Inda-Gymnasium, Aachen

Als ich meine erste Kamera bekam, fing ich an, kleine Videos und Filme zu drehen. Doch als ich dann auf der weiterführenden Schule in das WP2-Fach Deutsch-Kunst kam, entdeckte ich erst, wie viel Spaß das Filmemachen macht. In diesem Fach habe ich ein Grundwissen über das Filmemachen bekommen und in kleineren Gruppen haben wir jetzt schon ein paar kleine Filme gedreht, darunter auch Kurzfilme und Stop-Motion-Filme. Diese haben wir auch eigenständig geschnitten. Im Moment bin ich in der Endphase eines Stop-Motions-Filmes, an dem wir in Deutsch-Kunst über ein halbes Jahr gearbeitet haben, das heißt, ich mache nur noch den letzten Endschliff vom Schneiden.

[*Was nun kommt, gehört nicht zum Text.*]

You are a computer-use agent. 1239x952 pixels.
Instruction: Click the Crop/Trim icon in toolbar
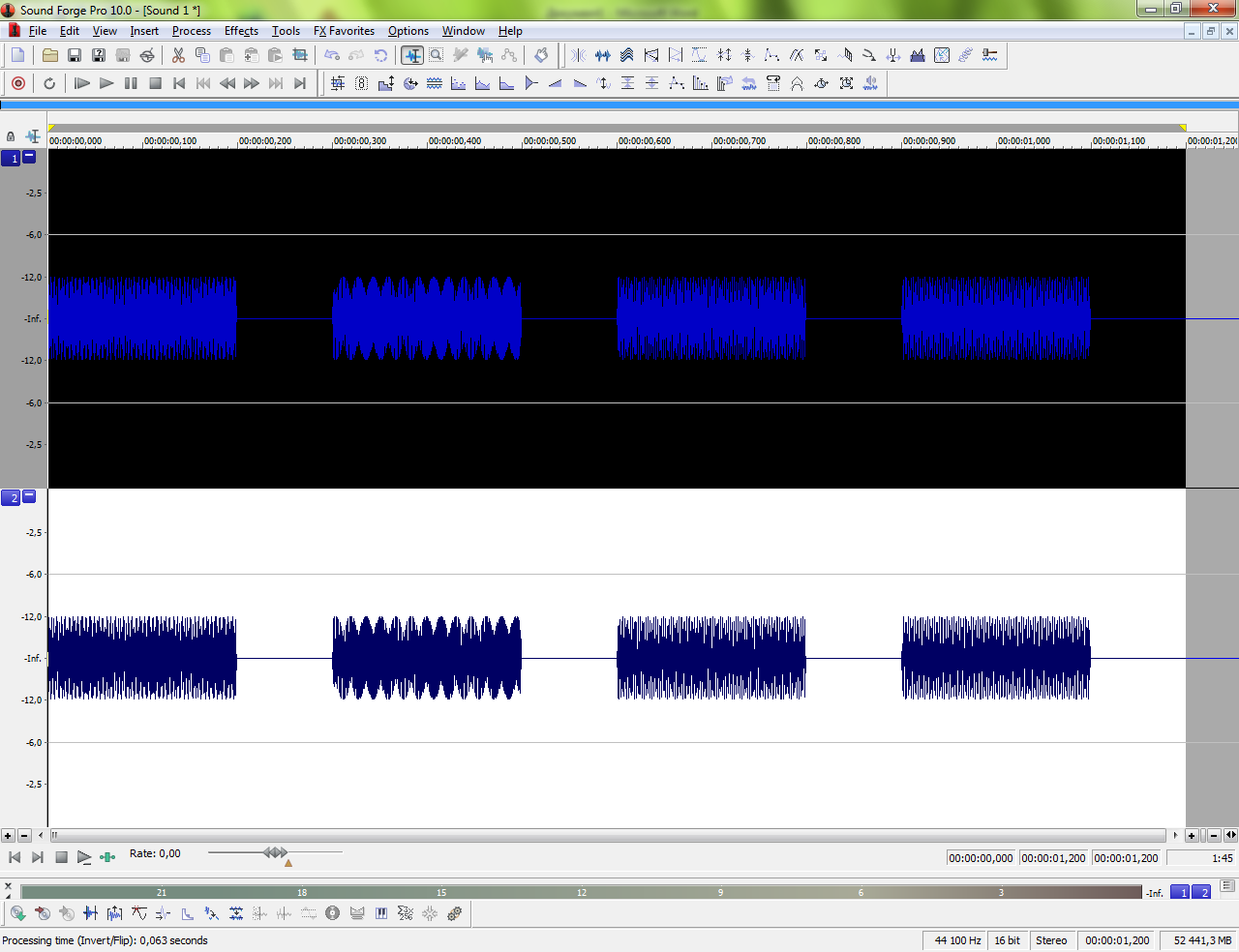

Es geht dabei um ein Mädchen, das als Mario verkleidet in einer Mario-Welt verschiedene Hindernisse bewältigen muss. Ich habe schon länger die Idee einen sehr realistischen Thriller zu drehen. Ich finde Thriller am gruseligsten wenn sie so nahe wie möglich an der Realität sind. Die Idee dazu hatte ich als ich zum ersten Mal "Paranormal Activity" gesehen habe. Ich fand es erstaunlich wie dieser Film mit einfachen Mittel und dadurch, dass er so realistisch ist, so gruselig geworden ist. Ich würde gerne lernen wir man so etwas dreht. Meine größten Probleme beim Filmemachen waren oftmals, dass man eine organisierte und engagierte Gruppe braucht, die ernst bleiben kann und auch Spaß am Filmemachen hat. Ansonsten entstehen viele Filmfehler und das Drehen macht auch nicht so viel Spaß wenn immer jemand seine Sachen vergisst oder nicht das macht was er/sie sollte. Außerdem fehlte es manchmal an Zeit für die Umsetzung, da wir diese Filmprojekte in der Schule bewältigen mussten. Ich hatte manchmal auch gute Ideen für unsere Filme, für die wir aber kein Material hatten, wie zum Beispiel für Kamerafahrten oder Aufnahmen aus der Vogelperspektive. Leider hatten wir in unserer Gruppe auch viele Probleme mit der Technik, weil unser Laptop oft Daten gelöscht hat oder einfach abgestürzt ist.